第17章 幸せな音が溢れる世界で
「君にとって桑島殿は、家族も同然の存在。故に俺は、君と恋仲になったこと、邸に招き入れ共に暮らし始めたこと、ゆくゆくは妻に迎えるつもりであることを報告させてもらった」
そんな杏寿郎さんの言葉に
「…っ…!」
私は息をするのも忘れる程に驚いた。
「鈴音の許可も得ず、勝手なことをしてすまない。だが俺はどうしても、日々君の身を案じている君の大切な人に、君は大丈夫だと、俺が幸せにすると伝えたかった。そしてその文に対する返事がこれだ」
私は恐る恐る封筒へと手を伸ばし、両手でそれを受け取った。
「……読んでも…いいんですか?」
「あぁ。本当はもっと早く見せてやりたかった。だが状況が状況だけに、今になってしまった…すまない」
私は、申し訳なさそうな顔でそう言ってきた杏寿郎さんに対して首を振り、謝る必要はないと意思表示をする。
それからゆっくりと既に切られている封を開け、中の便箋を取り出した。
様々な感情が込み上げ震えてしまいそうになる手を何とか抑え、ゆっくりと4つ折りになっている便箋を開く。
便箋にのっている文字は確かにじぃちゃんのもので、まだそれを視界に映したただけだと言うのに、目の奥が、胸の奥が、痛いくらいに熱くなった。
ゆっくりと目を閉じ
……ふぅ
と息を吐く。
それから、閉じた時と同じようにゆっくりと目を開くと、じぃちゃんが杏寿郎さん宛てに送ってきた文に目を通し始めた。
「……っ…」
便箋に綴られた文字は、涙の膜でなかなか読めなくなり、読み進めれば進めるほど膜は厚くなり、そして剥がれ、また膜が張るのを何度も何度も繰り返した。
育手であり、元鳴柱あったじぃちゃんは、杏寿郎さんのことを元々知っていたようで
"君の噂はよく耳にしている。

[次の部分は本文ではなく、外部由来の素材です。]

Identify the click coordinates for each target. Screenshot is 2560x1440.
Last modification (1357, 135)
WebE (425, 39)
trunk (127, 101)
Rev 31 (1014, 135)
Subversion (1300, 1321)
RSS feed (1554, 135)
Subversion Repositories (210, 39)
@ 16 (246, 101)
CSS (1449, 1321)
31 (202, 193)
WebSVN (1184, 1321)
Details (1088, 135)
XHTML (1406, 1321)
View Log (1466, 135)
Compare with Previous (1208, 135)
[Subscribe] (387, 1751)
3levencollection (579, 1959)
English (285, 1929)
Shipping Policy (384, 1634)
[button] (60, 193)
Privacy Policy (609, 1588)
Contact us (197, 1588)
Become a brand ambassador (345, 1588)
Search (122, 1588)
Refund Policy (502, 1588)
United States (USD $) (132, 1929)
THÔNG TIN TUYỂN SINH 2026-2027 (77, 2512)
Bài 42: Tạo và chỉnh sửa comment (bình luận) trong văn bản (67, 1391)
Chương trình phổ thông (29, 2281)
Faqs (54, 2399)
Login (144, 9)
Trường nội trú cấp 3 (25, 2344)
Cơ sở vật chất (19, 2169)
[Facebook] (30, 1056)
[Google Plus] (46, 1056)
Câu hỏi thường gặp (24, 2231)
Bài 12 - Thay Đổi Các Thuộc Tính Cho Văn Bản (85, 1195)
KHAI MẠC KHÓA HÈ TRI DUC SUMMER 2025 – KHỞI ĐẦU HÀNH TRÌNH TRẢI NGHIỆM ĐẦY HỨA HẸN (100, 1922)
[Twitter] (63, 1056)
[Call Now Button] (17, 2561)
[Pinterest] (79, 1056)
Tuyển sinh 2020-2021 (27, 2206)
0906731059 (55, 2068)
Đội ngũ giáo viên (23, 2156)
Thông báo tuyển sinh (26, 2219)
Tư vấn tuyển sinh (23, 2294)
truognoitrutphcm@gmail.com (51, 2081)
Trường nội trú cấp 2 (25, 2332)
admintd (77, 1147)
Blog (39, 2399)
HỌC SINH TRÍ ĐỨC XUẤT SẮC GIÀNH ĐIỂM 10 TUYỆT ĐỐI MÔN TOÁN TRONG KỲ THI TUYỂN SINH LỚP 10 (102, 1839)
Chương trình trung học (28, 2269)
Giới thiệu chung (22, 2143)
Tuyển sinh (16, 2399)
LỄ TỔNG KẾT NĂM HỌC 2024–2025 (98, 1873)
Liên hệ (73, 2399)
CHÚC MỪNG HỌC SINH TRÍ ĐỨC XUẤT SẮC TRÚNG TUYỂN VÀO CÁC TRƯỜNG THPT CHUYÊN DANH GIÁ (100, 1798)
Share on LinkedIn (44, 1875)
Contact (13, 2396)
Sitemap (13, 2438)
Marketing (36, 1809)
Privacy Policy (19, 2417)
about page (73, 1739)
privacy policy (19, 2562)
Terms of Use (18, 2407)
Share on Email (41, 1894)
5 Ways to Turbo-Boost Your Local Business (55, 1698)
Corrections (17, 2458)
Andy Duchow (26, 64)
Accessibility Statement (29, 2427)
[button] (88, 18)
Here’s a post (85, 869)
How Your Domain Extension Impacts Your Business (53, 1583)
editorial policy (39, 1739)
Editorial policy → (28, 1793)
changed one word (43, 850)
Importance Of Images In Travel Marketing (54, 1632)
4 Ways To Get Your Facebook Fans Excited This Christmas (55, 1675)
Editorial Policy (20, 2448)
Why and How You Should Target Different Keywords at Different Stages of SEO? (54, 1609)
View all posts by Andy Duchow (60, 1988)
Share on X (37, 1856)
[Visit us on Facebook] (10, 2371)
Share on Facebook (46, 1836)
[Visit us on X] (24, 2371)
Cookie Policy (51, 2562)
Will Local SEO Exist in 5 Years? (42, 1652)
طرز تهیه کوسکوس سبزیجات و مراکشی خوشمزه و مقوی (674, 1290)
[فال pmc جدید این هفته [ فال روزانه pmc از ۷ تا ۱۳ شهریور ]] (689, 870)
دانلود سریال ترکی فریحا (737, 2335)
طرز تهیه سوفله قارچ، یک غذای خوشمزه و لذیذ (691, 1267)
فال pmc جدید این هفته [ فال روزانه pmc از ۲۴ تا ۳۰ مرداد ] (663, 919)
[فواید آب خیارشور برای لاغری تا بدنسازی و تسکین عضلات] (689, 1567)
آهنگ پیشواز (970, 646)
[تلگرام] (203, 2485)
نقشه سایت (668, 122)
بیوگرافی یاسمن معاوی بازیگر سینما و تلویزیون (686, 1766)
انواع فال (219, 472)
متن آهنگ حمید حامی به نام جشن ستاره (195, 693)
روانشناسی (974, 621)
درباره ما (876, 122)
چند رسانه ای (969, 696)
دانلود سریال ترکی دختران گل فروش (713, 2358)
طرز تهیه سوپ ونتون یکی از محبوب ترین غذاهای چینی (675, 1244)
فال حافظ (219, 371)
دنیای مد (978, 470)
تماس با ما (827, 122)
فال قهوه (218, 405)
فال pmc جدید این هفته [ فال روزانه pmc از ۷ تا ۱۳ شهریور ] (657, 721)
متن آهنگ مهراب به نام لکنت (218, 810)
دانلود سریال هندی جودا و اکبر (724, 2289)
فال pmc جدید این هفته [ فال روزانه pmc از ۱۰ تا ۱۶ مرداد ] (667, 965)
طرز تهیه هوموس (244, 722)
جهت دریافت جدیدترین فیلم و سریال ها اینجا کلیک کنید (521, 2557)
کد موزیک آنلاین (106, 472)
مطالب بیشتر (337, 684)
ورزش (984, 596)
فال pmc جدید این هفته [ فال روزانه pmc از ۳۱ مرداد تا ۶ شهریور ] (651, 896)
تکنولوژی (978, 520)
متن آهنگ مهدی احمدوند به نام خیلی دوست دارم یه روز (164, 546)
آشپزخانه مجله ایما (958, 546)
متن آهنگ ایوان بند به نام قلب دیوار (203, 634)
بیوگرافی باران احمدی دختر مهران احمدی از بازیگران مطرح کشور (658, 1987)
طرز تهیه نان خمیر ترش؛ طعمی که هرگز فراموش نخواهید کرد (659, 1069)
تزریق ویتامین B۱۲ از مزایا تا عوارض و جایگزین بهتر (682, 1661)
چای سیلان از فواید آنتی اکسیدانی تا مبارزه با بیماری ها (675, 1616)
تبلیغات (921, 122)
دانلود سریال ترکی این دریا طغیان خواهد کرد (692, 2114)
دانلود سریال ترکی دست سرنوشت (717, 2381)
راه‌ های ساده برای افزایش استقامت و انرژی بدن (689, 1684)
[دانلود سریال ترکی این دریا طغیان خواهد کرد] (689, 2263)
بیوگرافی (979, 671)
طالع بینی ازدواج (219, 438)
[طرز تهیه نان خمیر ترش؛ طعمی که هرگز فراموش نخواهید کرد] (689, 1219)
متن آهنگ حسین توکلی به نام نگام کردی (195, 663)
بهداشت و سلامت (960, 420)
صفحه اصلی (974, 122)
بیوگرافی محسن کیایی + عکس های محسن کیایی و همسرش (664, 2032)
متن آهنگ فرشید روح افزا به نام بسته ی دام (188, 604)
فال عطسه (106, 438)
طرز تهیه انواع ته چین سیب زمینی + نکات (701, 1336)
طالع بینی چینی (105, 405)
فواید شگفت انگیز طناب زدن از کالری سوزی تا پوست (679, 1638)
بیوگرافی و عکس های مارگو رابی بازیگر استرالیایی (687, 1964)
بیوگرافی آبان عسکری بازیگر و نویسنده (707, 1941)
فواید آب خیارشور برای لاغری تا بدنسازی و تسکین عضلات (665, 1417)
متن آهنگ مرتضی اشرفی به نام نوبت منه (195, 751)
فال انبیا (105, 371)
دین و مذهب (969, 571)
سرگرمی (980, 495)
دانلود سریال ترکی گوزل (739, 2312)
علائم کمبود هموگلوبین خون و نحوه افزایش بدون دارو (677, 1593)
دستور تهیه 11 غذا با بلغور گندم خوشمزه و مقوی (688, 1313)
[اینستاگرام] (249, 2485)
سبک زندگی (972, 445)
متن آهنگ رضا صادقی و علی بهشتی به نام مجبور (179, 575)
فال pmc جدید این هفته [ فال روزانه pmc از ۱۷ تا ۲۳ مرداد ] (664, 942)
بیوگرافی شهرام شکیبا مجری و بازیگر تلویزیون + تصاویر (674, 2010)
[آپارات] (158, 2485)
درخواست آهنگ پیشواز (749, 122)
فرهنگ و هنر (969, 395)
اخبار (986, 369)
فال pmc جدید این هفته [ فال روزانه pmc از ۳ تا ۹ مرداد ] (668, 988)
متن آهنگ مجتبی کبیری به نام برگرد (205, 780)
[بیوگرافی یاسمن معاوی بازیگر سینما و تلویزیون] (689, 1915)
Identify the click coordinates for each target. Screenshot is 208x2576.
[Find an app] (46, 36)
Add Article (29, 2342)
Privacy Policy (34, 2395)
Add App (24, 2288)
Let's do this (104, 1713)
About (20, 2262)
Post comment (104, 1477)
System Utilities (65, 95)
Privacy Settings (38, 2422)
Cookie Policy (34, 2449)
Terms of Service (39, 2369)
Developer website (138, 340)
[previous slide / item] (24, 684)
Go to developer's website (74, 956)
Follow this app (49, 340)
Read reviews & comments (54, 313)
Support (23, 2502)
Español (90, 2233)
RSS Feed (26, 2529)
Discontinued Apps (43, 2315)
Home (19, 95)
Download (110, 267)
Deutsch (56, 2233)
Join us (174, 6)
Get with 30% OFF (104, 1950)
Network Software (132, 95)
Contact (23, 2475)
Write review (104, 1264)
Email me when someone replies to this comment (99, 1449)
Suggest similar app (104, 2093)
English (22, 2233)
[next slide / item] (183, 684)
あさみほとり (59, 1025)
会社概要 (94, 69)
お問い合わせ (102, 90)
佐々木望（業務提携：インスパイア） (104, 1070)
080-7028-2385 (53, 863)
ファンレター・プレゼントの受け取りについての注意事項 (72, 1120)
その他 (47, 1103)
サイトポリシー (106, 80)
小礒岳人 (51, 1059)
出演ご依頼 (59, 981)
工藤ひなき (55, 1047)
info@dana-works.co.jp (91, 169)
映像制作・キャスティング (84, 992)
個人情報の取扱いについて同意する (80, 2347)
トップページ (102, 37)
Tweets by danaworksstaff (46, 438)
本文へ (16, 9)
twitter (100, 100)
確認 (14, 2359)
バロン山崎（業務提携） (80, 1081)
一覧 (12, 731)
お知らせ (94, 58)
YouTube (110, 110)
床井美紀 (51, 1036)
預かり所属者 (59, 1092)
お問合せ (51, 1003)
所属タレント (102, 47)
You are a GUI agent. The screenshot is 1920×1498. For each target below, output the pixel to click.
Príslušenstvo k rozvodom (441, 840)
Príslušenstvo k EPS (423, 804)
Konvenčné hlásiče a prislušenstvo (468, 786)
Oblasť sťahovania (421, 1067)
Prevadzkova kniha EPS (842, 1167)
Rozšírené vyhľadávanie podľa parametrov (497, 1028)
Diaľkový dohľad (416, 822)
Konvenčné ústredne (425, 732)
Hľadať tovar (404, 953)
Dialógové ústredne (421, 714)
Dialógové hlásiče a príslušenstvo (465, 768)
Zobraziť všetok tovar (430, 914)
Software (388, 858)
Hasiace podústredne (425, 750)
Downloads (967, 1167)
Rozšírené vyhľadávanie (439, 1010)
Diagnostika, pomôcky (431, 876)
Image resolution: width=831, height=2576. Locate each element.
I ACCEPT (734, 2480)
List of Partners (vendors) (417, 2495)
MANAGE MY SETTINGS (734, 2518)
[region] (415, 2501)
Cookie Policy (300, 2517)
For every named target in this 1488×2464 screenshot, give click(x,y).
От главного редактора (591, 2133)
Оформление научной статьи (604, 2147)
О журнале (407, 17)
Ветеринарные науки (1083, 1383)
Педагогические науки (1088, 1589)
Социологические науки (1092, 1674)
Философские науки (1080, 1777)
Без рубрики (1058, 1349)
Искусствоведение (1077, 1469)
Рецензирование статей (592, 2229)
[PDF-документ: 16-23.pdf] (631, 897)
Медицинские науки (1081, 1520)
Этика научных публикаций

君のような男が鈴音の側にいてくれると思うと安心だ"
と、書かれていた。
けれどもその一方で
"もし万が一、あの子を傷つけるようなことがあれば、私が決して許しはしない。私の家に連れ戻し、2度と会えることはないと思っていてくれ"
杏寿郎さんを脅すようなことも書かれていた。